ASSIGNMENT: Nothing but the records, transcribed verbatim and stripped of images, should appear in the answer.

EXERCISE MATERIAL:
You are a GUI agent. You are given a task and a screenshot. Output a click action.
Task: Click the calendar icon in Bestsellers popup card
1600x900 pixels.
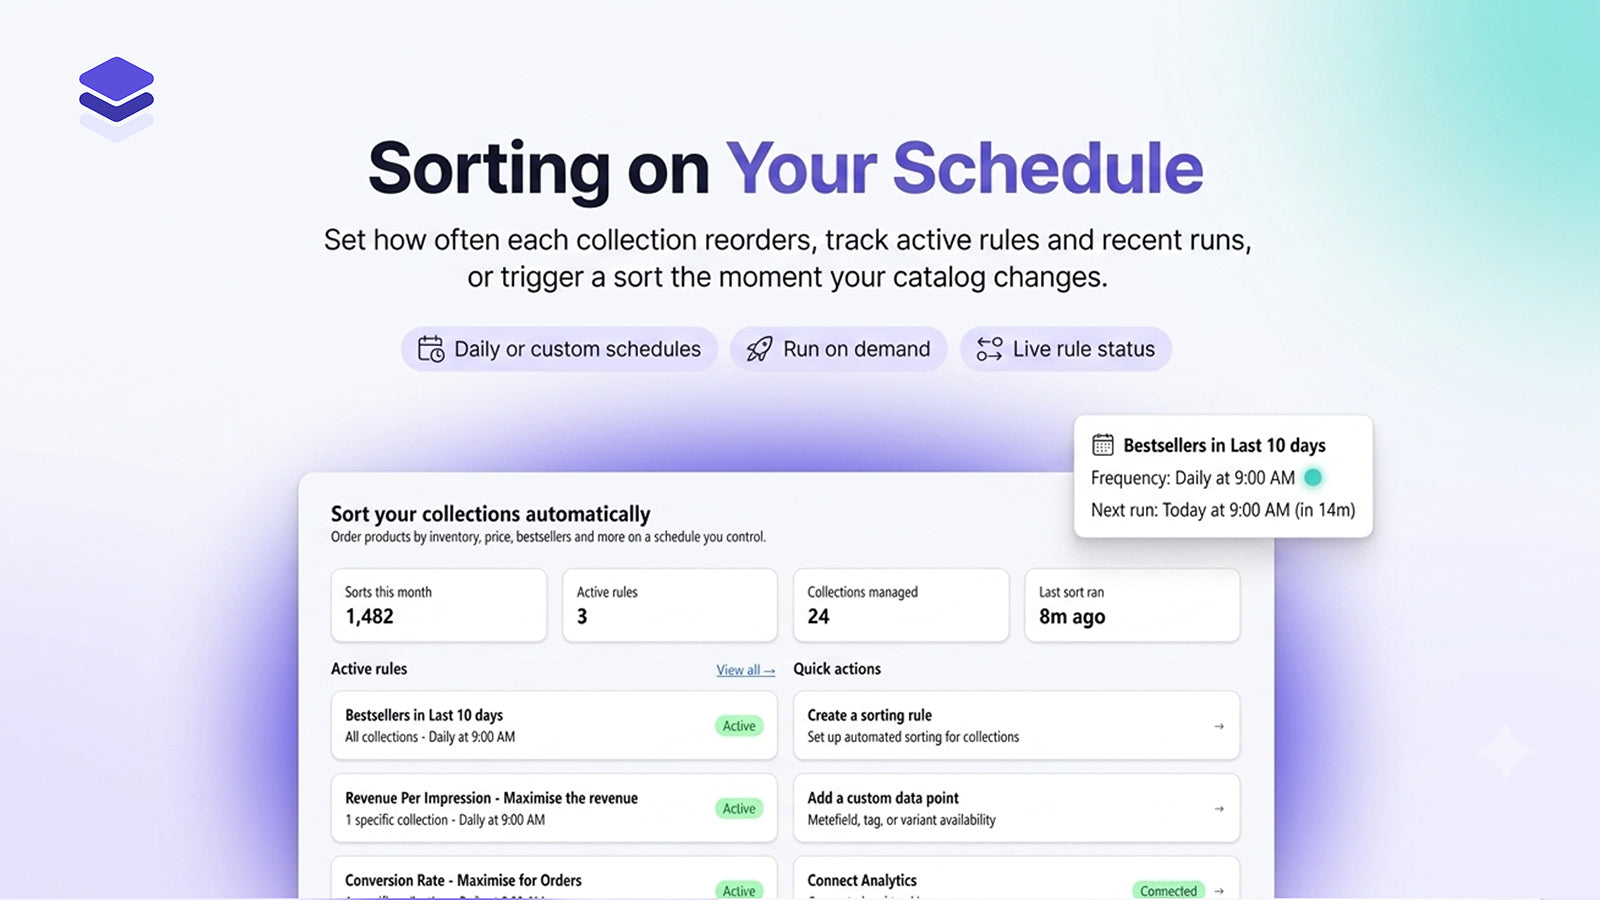point(1103,445)
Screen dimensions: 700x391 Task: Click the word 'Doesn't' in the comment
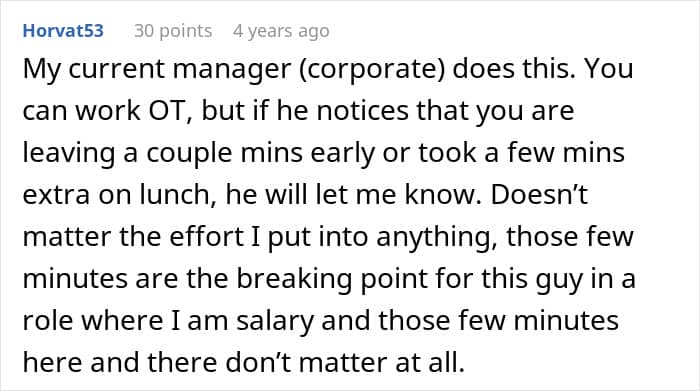point(539,195)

OUTPUT OF THE EXERCISE:
You are a GUI agent. You are given a task and a screenshot. Output a click action.
Task: Click the calendar icon in Bestsellers popup card
1600x900 pixels.
point(1103,445)
Screen dimensions: 700x391 Task: Click the word 'Doesn't' in the comment
point(539,195)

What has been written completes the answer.